SAN ANTONIO – The investigational, oral selective estrogen receptor degrader (SERD) giredestrant given as an adjuvant therapy showed significant improvement in invasive disease-free survival (iDFS) compared with the current standard-of-care endocrine therapy in patients with early-stage, hormone receptor (HR)-positive, HER2-negative breast cancer , according to the results of the phase III IidERA trial presented at the San Antonio Breast Cancer Symposium (SABCS), held December 9-12, 2025.
"For patients with HR-positive breast cancer—which accounts for about 70% of breast cancer cases—effective adjuvant therapy at the early stage offers a real opportunity to eradicate micrometastatic disease and improve survival in the curative setting," said presenter Aditya Bardia, MD, MPH , professor of medicine and director of translational research integration at the University of California, Los Angeles Jonsson Comprehensive Cancer Center. "Currently, up to a third of these patients eventually experience recurrence on or after adjuvant endocrine therapy for early breast cancer, and many struggle with tolerating treatment. A more effective, more tolerable treatment option is needed."
In the global, randomized, open-label, multicenter trial, Bardia and colleagues enrolled patients with HR-positive, HER2-negative breast cancer in stages 1-3 to evaluate the safety and efficacy of giredestrant compared with the current standard-of-care therapies. All patients enrolled had received surgery and, if indicated, completed adjuvant or neoadjuvant chemotherapy. The median age of participants was 54, and 59% were postmenopausal.
In the randomized clinical trial, the researchers assigned 4,170 patients 1:1 to receive either 30 mg of giredestrant or one of four standard-of-care endocrine therapies selected at the discretion of the prescribing physician: tamoxifen, letrozole, anastrozole, or exemestane. Patients received their treatment daily for every 28-day cycle until five years had passed or unacceptable toxicity had occurred.
The researchers assessed patients for the primary endpoint of iDFS, and secondary endpoints included overall survival (OS) and distant recurrence-free interval (DRFI).
The trial met its primary endpoint at a prespecified interim analysis. After a median follow-up of 32.3 months, patients who received giredestrant had significantly better iDFS than their counterparts who received standard-of-care endocrine therapy and were 30% less likely to develop invasive disease progression at the time of follow-up.
The secondary endpoint of DRFI was also met. Patients who received giredestrant were 31% less likely than those in the standard-of-care arm to experience distant recurrence at the time of follow-up.
"Giredestrant demonstrated clinically meaningful superiority to currently well-established standard-of-care endocrine agents: aromatase inhibitors and tamoxifen," Bardia said. "What is particularly striking and relevant is early separation of curves," he added, referring to the preliminary OS data. Due to the limited follow-up window, the OS data were immature but showed a positive trend in favor of giredestrant over the standard of care, he explained.
The most common treatment-emergent adverse events (TEAEs) in both the giredestrant and standard-of-care arms were arthralgia, hot flashes, and headache (all of which were primarily low grade and nonnonserious), and the frequency of all of these TEAEs were similar between arms. Grade 3 and 4 TEAEs included hypertension and arthralgia. Few patients died of TEAEs (six and 16 patients died in the giredestrant and standard-of-care arms, respectively), with no treatment-related deaths in the giredestrant arm (one in the standard-of care arm).

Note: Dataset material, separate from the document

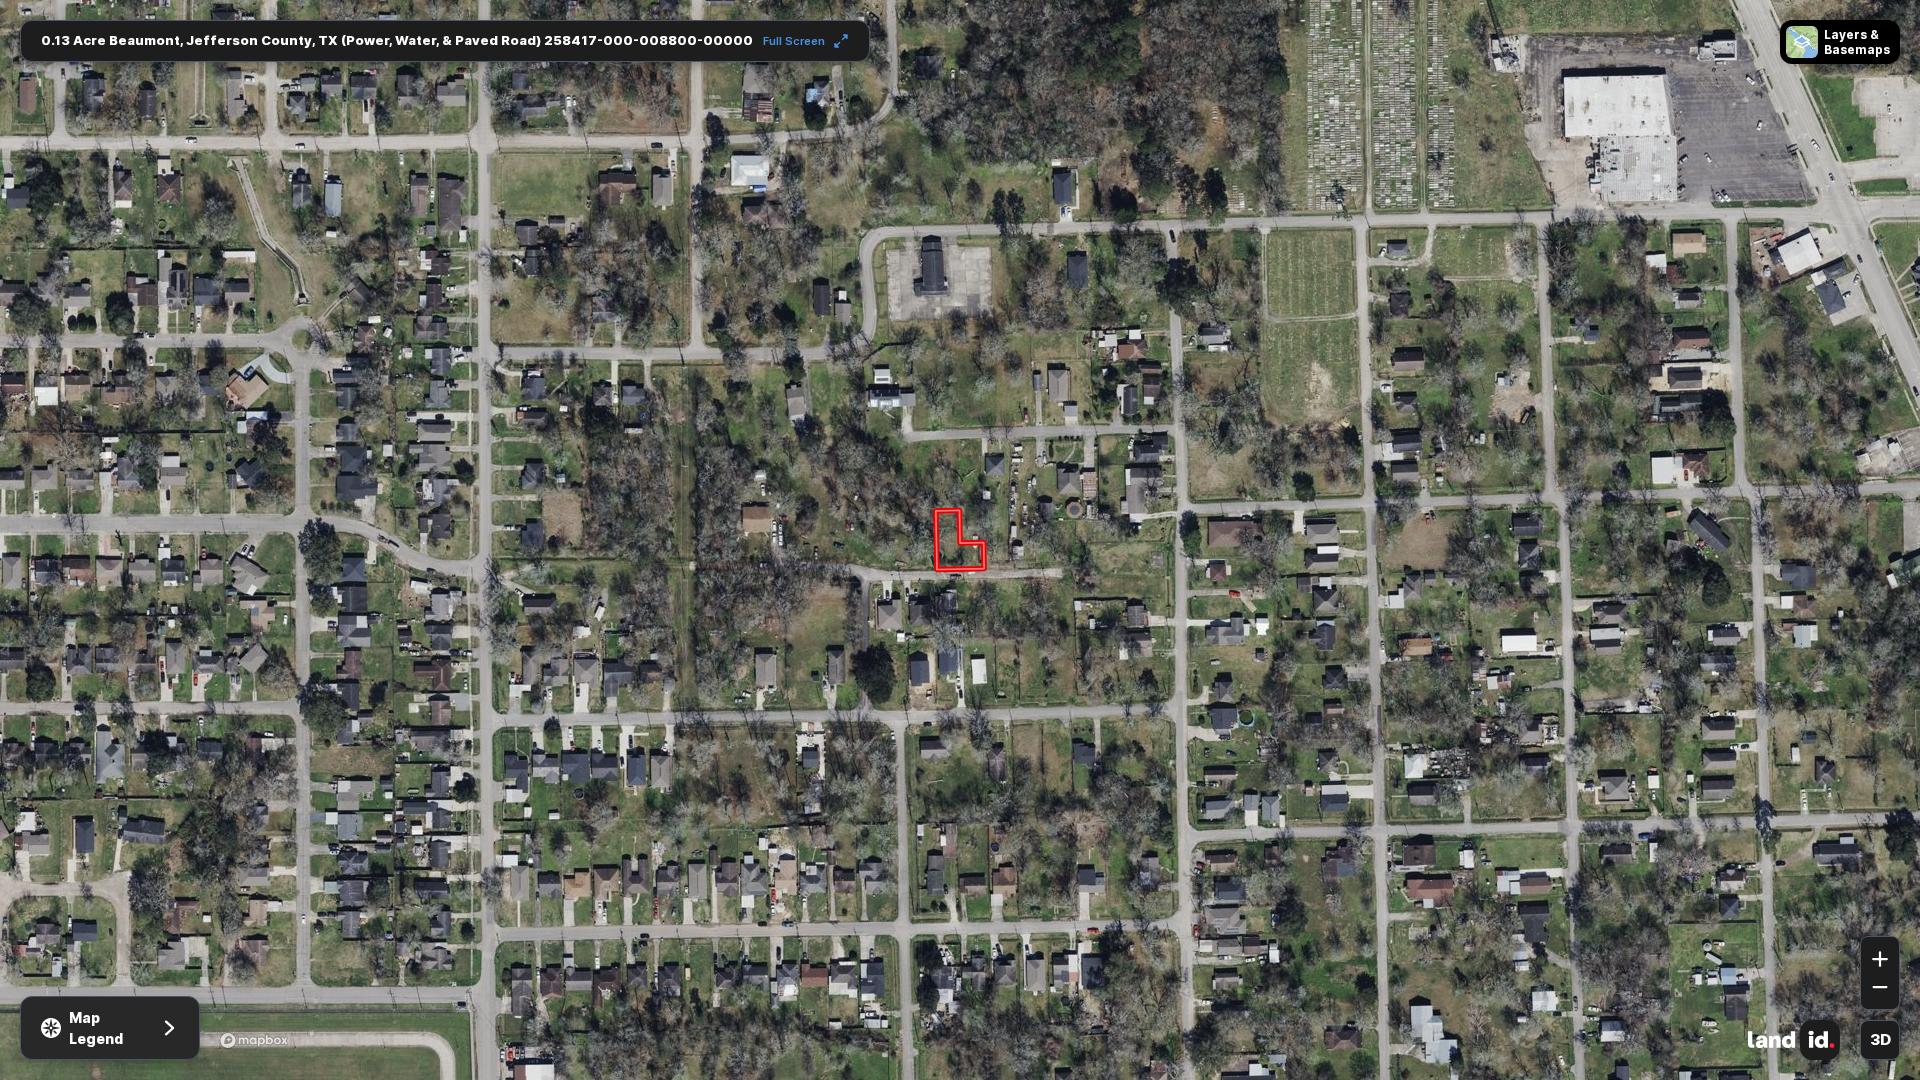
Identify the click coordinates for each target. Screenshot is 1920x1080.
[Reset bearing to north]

Bradycardia—a known class effect of oral SERDs, according to Bardia—was higher in the giredestrant arm at 11.3% than in the standard-of-care arm at 3.2%. The majority were grade 1, asymptomatic, and nonserious, not requiring treatment interruption/discontinuation. Grade 2 adverse events (<1%) were confounded by concurrent conditions/antihypertensives, and all resolved. Treatment discontinuations due to TEAEs were numerically lower in the giredestrant arm at 5.3% than in the standard-of-care endocrine therapy arm at 8.2%.
"For more than a quarter of a century, tamoxifen and aromatase inhibitors have remained the standard endocrine therapy option for patients with early breast cancer," said Bardia. "Results from lidERA demonstrate clinical superiority of giredestrant to tamoxifen and aromatase inhibitors, placing giredestrant as a new standard in endocrine therapy for patients with early-stage, HR-positive, HER2-negative breast cancer."
The study's limitations include limited follow-up and immature OS data.
The study was funded by F. Hoffmann-La Roche Ltd. Bardia has served as a consultant and/or advisory board member to Pfizer, Novartis, Genentech, Merck, Menarini, Gilead Sciences, Alyssum Therapeutics, Vyome, Sanofi, Daiichi Sankyo/AstraZeneca, Bristol Myers Squibb, and Eli Lilly. Bardia has conducted contracted research for or received research grants from Genentech, Novartis, Pfizer, Merck, Sanofi, OnKure Therapeutics, Menarini, Gilead Sciences, Daiichi Sankyo/AstraZeneca, and Eli Lilly.